Effective imaging of the formation of new blood vessels feeding invasive tumors is essential to the continued development of antiangiogenetic therapy. A range of imaging methods and antiangiogenic drugs have been developed in this area with inconsistent results, but a technique using 3D MR and avb3-receptor targeted nanoparticles is providing an index of new vessel development over time that could push research forward and potentially improve patient management and outcomes of antiangiogenetic therapy, according to a study published online June 14 in Radiology.

Anne H. Schmieder, MS, from the department of medicine at Washington University Medical School in St Louis, Mo., and colleagues mapped longitudinal angiogenesis across differing treatments in rabbits with implanted Vx2 cancer cells using 3D MR with T1-weighted gradient-echo pulse sequences on a 3T system to compare the effectiveness of Gd-DOTA-PE and Gd-DTPA-BOA PFC paramagmetic nanoparticles for the assessment of tumor angiogenesis.

Antiangio­genic therapy could be considered a fourth line of treatment for cancer and a supplement to radiation therapy chemotherapy and surgery, but improvements in efficacy and evaluation are needed.

“Unfortu­nately, antiangiogenic agents, even in combination with traditional chemo­therapy, have met with variable suc­cess, with effectiveness often observed only in certain subgroups of patients,” wrote Schmieder et al. “Clearly, an unmet need persists to risk stratify patients for adjunc­tive angiogenic therapy and to better manage the timing and dosing of such treatments for maximum benefit. The ability to assess and possibly pre­dict the efficacy of novel antiangiogenic cancer therapies could greatly increase the benefit-risk ratio for candidate patients.”

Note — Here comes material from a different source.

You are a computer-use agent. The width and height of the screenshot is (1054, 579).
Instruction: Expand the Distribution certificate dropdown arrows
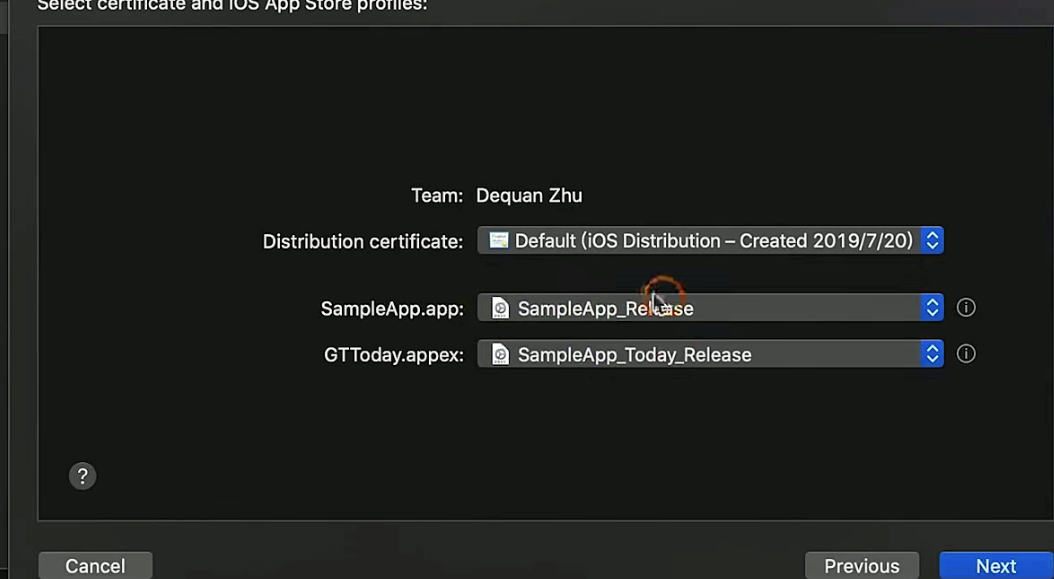pyautogui.click(x=932, y=241)
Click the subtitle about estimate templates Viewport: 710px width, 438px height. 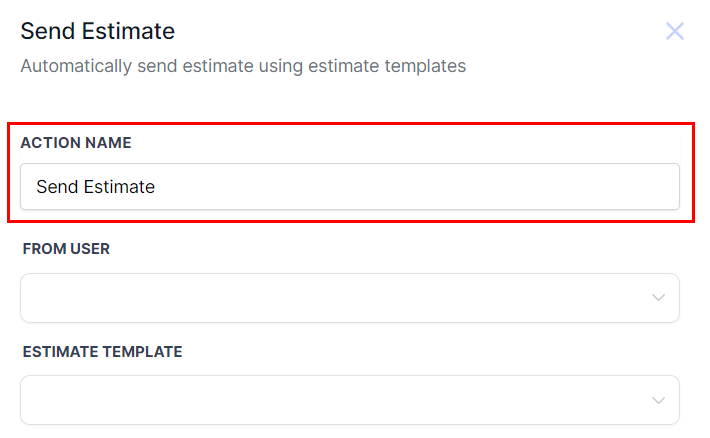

Techniques currently used to track neovascularity involve per­fusion imaging of microvessel density with CT and dynamic contrast material–enhanced MR, but these have not been sufficient to show absolute antiangiogenic response.

“In particular, neovascularity estimates obtained with blood pool contrast dif­fusion pharmacokinetics have been shown to differ greatly from results obtained with integrin-targeted para­magnetic nanoparticles,” wrote the authors.

Out of various modalities, including PET/CT, photoacoustic tomography and contrast enhanced ultra­sonography, MR is pooling the best results.

“Of these modalities, MR im­aging offers the distinct advantage of high-spatial-resolution imaging with­out ionizing radiation, as well as the ability to noninvasively probe shallow and deep tumors,” the researchers wrote.

For this research, a total of 26 models were studied in three separate investigations involving with either Gd-DTPA-BOA or Gd-DOTA-PE or nontar­geted nanoparticles. Contrast-enhanced MR images were acquired three hours after injection.

Results showed that MR signal intensity enhancement of the neovascular activation was superior with tetraazacyclododec­ane tetraacetic acid phosphati­dylethanolamine nanoparticles with higher relaxitivity. These carried the gadolinium contrast through the lipid layer, unlike the diethylenetrianime pentaacedic acid bisoleate nanoparticles that deposited gadolinium approximately at the water-particle interface.

“In our present study, we demon­strated consistent time-dependent ex­pansion of the neovascular index over time on an individual basis with avb3-tar­geted Gd-DOTA-PE nanoparticles; this finding was not observed with the non­targeted paramagnetic nanoparticles,” wrote the authors.

At 14 days, neovascular contrast enhancement was assessed at about 5.4 percent surface volume of the models’ Vx2 tumors with avb3-targeted Gd-DO­TA-PE nanoparticles and about 3 percent for similarly targeted Gd-DTPA-BOA nanoparticles (P = .03). MR angiogenetic mapping of tumors showed steady contrast enhancement with at about 1 percent after 8 days, 4.5 percent at 14 days and 9.3 percent at 16 days after implantation (P = .0008).

“Neovascular mapping and indexes may provide sensitive metrics with which to detect and charac­terize vascular expansion in nascent proliferating solid tumors, which could be useful to risk stratify antiangiogenesis treatment in patients with cancer or to follow therapeutic re­sponses longitudinally,” the authors wrote.